NOW THEREFORE, in consideration of the foregoing and for other good and valuable consideration, the receipt of which is hereby acknowledged, the Company, the Initial Guarantor, the Additional Guarantor and the Trustee mutually covenant and agree for the equal and ratable benefit of the holders of the Securities as follows:
Section 1.01. Agreement to Guarantee. The Additional Guarantor hereby agrees, jointly and severally with all other Guarantors, to fully and unconditionally guarantee the due and punctual payment in full of all of the Company’s Obligations in accordance with the terms of the applicable Securities and the Indenture on the terms and subject to the conditions set forth in ARTICLE XIV of the Base Indenture and to be bound by all other applicable provisions of the Indenture and the Securities and to perform all of the obligations and agreements of a Guarantor under the Indenture.

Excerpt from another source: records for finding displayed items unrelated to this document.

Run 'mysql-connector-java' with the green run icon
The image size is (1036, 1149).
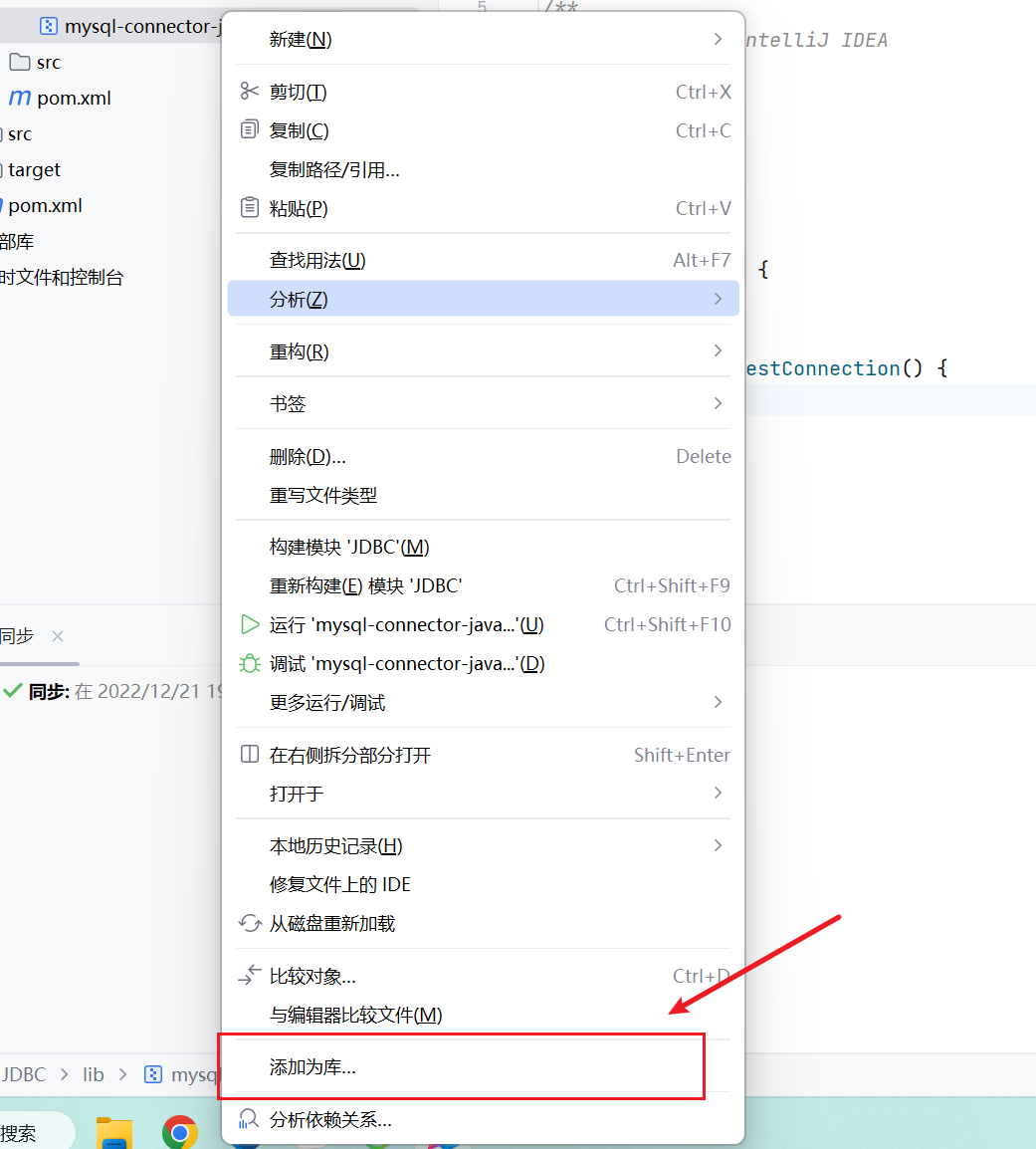[248, 624]
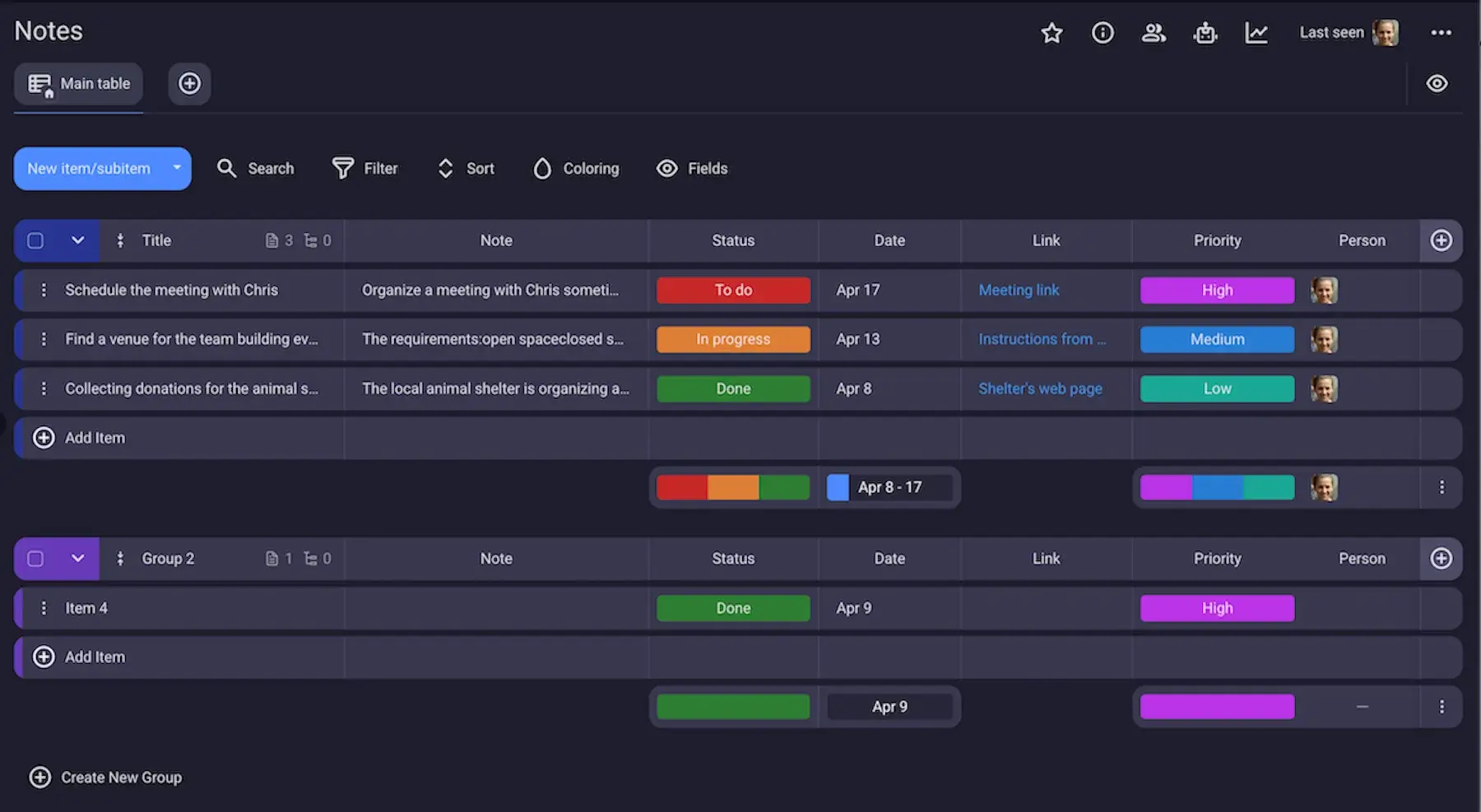Toggle the eye visibility icon at top right
Screen dimensions: 1481x812
pyautogui.click(x=1437, y=84)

Section 2.01. Relationship with Base Indenture. This Fourth Supplemental Indenture is executed and shall be construed as an indenture supplemental to the Base Indenture and, as provided in the Base Indenture, this Fourth Supplemental Indenture forms a part thereof in the manner and to the extent herein and therein provided.
Section 2.02 Trustee Makes No Representation. The recitals herein contained are made by the Company and not by the Trustee, and the Trustee assumes no responsibility for the correctness thereof. Trustee makes no representation as to the validity or sufficiency of this Fourth Supplemental Indenture.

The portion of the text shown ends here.